ASSIGNED TASK: Return all of the material that follows, keeping each line exactly as it is.
#####
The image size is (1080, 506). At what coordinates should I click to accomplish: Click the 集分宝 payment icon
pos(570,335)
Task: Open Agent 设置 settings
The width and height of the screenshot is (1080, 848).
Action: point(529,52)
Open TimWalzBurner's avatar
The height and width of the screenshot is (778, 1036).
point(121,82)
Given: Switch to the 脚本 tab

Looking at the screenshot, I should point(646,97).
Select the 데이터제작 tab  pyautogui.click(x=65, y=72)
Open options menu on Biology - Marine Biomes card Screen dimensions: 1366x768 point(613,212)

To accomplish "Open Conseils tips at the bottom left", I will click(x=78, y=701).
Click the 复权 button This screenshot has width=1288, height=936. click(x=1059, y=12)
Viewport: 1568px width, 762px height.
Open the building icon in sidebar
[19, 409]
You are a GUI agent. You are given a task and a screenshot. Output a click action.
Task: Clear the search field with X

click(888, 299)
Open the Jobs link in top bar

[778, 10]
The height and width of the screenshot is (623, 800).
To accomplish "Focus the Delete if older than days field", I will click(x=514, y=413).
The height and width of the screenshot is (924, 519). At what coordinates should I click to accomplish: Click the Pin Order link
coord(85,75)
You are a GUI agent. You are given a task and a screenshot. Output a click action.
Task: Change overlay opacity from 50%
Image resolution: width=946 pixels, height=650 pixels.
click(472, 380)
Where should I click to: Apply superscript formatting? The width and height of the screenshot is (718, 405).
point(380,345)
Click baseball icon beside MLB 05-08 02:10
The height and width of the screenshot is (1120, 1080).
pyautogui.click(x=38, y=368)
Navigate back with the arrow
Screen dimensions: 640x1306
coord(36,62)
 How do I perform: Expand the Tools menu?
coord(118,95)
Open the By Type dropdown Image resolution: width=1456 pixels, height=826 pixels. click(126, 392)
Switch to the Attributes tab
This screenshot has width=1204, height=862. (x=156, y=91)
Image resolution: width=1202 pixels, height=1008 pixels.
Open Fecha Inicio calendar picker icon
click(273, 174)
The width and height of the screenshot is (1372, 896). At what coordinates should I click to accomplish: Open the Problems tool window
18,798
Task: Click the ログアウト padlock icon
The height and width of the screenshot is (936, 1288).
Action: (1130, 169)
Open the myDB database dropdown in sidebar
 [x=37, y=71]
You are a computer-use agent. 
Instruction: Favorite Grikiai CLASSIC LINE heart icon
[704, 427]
#####
ANSWER TO THIS TASK:
The image size is (1080, 506). At what coordinates should I click to accomplish: Click the 集分宝 payment icon
pos(570,335)
Task: Open Agent 设置 settings
The width and height of the screenshot is (1080, 848).
Action: point(529,52)
Open TimWalzBurner's avatar
The height and width of the screenshot is (778, 1036).
point(121,82)
Given: Switch to the 脚本 tab

Looking at the screenshot, I should point(646,97).
Select the 데이터제작 tab  pyautogui.click(x=65, y=72)
Open options menu on Biology - Marine Biomes card Screen dimensions: 1366x768 point(613,212)

To accomplish "Open Conseils tips at the bottom left", I will click(x=78, y=701).
Click the 复权 button This screenshot has width=1288, height=936. click(x=1059, y=12)
Viewport: 1568px width, 762px height.
Open the building icon in sidebar
[19, 409]
You are a GUI agent. You are given a task and a screenshot. Output a click action.
Task: Clear the search field with X

click(888, 299)
Open the Jobs link in top bar

[778, 10]
The height and width of the screenshot is (623, 800).
To accomplish "Focus the Delete if older than days field", I will click(x=514, y=413).
The height and width of the screenshot is (924, 519). At what coordinates should I click to accomplish: Click the Pin Order link
coord(85,75)
You are a GUI agent. You are given a task and a screenshot. Output a click action.
Task: Change overlay opacity from 50%
Image resolution: width=946 pixels, height=650 pixels.
click(472, 380)
Where should I click to: Apply superscript formatting? The width and height of the screenshot is (718, 405).
point(380,345)
Click baseball icon beside MLB 05-08 02:10
The height and width of the screenshot is (1120, 1080).
pyautogui.click(x=38, y=368)
Navigate back with the arrow
Screen dimensions: 640x1306
coord(36,62)
 How do I perform: Expand the Tools menu?
coord(118,95)
Open the By Type dropdown Image resolution: width=1456 pixels, height=826 pixels. click(126, 392)
Switch to the Attributes tab
This screenshot has width=1204, height=862. (x=156, y=91)
Image resolution: width=1202 pixels, height=1008 pixels.
Open Fecha Inicio calendar picker icon
click(273, 174)
The width and height of the screenshot is (1372, 896). At what coordinates should I click to accomplish: Open the Problems tool window
18,798
Task: Click the ログアウト padlock icon
The height and width of the screenshot is (936, 1288).
Action: (1130, 169)
Open the myDB database dropdown in sidebar
 [x=37, y=71]
You are a computer-use agent. 
Instruction: Favorite Grikiai CLASSIC LINE heart icon
[704, 427]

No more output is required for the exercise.